The IRS could owe refunds to millions of taxpayers who paid certain pandemic-era penalties, after the Kwong v. United States ruling revived questions about who was charged too much and how to get money back. The issue matters for taxpayers across the United States who filed returns during the COVID-19 period, paid assessed penalties, and may still be within the time limit to claim a refund.
Why the ruling matters now
During the pandemic, Congress and the IRS repeatedly changed filing deadlines, payment rules, and penalty relief policies to keep taxpayers from being punished for disruptions caused by COVID-19. But those changes did not always reach every return, every notice, or every taxpayer in the same way.
The Kwong case sharpened that problem by giving taxpayers a legal path to argue that some penalty payments were improper and should be refunded. Tax advisers say the ruling is important because penalties often seem small on one return, but they can add up across years and across millions of filers.
Who may qualify for a refund
The people most likely to qualify are taxpayers who paid IRS penalties tied to pandemic-era returns or notices and who can show they were eligible for relief. That can include taxpayers who filed late, paid late, or were assessed penalties during periods when federal relief should have applied.
Not every taxpayer who filed during COVID-19 will have a claim. The key questions are whether a penalty was actually assessed, whether it was paid, and whether the taxpayer still falls within the IRS refund deadline.
According to the IRS, refund claims are generally limited by the statute of limitations. In many cases, taxpayers must file within three years of the original return due date or two years from the date the tax was paid, whichever is later. That timing rule is what makes acting now important for older pandemic-era returns.
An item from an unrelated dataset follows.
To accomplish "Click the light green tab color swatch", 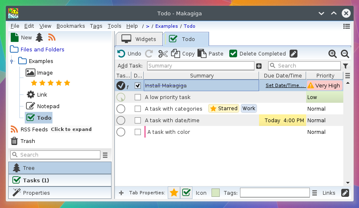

How taxpayers can file a claim
The filing method depends on the type of penalty and the return involved. For income tax refunds, taxpayers often use Form 1040-X, the amended U.S. Individual Income Tax Return. For standalone penalty refunds or abatements, the IRS commonly uses Form 843, Claim for Refund and Request for Abatement, depending on the facts of the case.
Taxpayers should gather the IRS notice number, payment records, copies of the original return, and any documentation showing why the penalty should be removed or refunded. The stronger the paper trail, the easier it is to match the claim to the IRS account history.
Tax professionals say the safest approach is to file the claim under the exact tax year and penalty type involved, rather than making a broad request. The IRS typically processes narrow, documented claims faster than vague refund demands.
What experts are watching
Tax attorneys and enrolled agents are watching whether the IRS responds with automatic relief or forces taxpayers to submit individual claims. That distinction matters because automatic adjustments would reach more people, while manual claims would likely leave many eligible taxpayers unaware they qualify.
The IRS still faces a backlog of amended returns and correspondence cases, according to agency processing updates. A wave of refund claims tied to pandemic-era penalties could add more pressure, especially if taxpayers start reviewing old filings all at once.
Experts also note that the relief window may not stay open for long. Once the refund statute expires, the IRS generally cannot issue money back, even if the underlying penalty was wrong.
What this means for taxpayers
For readers, the practical step is to review pandemic-era tax notices, payment receipts, and filed returns from 2020 through 2023. Taxpayers who paid a penalty and later learned they may have qualified for relief should not assume the IRS will correct the record automatically.
Small businesses, retirees, and households that relied on deferred payments or deadline extensions should pay close attention, especially if their returns were filed late or amended after the fact. A refund claim can be time-sensitive, and missing the deadline can erase the right to recover the money.
What to watch next is whether the IRS issues broader guidance that clarifies which penalties qualify and whether refunds will be handled automatically or only through filed claims. That decision will determine how many taxpayers actually see money back and how quickly the agency can process the requests.